路線価は、国税庁の「財産評価基準書 路線価図・評価倍率表」のウェブサイトで誰でも確認できます。
倍率方式とは?
倍率方式は、路線価が定められていない郊外や農村部などの土地評価に用いられる方法です。 路線価が設定されていない代わりに、その土地の固定資産税評価額を基準にして計算します。
計算式は非常にシンプルです。
固定資産税評価額 × 国税庁が定める倍率 = 相続税評価額
この倍率は、地域ごとに国税庁が定めており、路線価と同様に上記のウェブサイトで確認できます。「評価倍率表」という名称で公開されています。
路線価方式と倍率方式の違い・使い分け
この2つの方式は、納税者が自由に選べるわけではありません。どちらを使うかは、評価したい土地の場所によって自動的に決まります。
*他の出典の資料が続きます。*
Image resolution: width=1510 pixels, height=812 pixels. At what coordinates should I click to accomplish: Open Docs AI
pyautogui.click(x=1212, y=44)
- 路線価が定められている地域 → 必ず「路線価方式」
- 路線価が定められていない地域 → 必ず「倍率方式」
つまり、土地を評価する際は、まず国税庁のサイトでその土地の住所を検索し、路線価図があるかないかを確認することから始まります。路線価図があれば路線価方式、なければ評価倍率表を探して倍率方式で評価する、という流れになります。
土地評価で注意すべきポイント
土地の評価額は、単純に計算式に当てはめるだけで終わらないケースが多々あります。評価額を正しく、そして有利に計算するためには、以下のポイントを押さえることが重要です。
- 土地の形状や利用状況による評価減 土地の評価額は、その土地が持つデメリットを反映して減額できる場合があります。例えば、前述のいびつな土地(不整形地)、道路に接していない無道路地、高低差のある崖地などは評価が下がります。
- 他人に貸している土地は評価が下がる 自分の土地をアパートの敷地として貸している(貸家建付地)場合や、土地そのものを他人に貸している(貸宅地)場合、所有者は土地を自由に使えないため、その分評価額が減額されます。
- 「小規模宅地等の特例」の活用 これが最も大きな節税ポイントです。亡くなった方が住んでいた自宅の土地や、事業をしていた土地については、一定の面積まで**評価額を最大80%も減額できる「小規模宅地等の特例」**という強力な制度があります。この特例が使えるかどうかで、相続税額がゼロになるケースも少なくありません。
- 土地の評価は、こうした様々な要因が絡み合うため、非常に専門的な知識が求められます。特に、補正率の計算や特例の適用判断は複雑です。相続財産に土地が含まれる場合は、必ず相続に強い税理士などの専門家に相談し、正確な評価を行うことを強くお勧めします。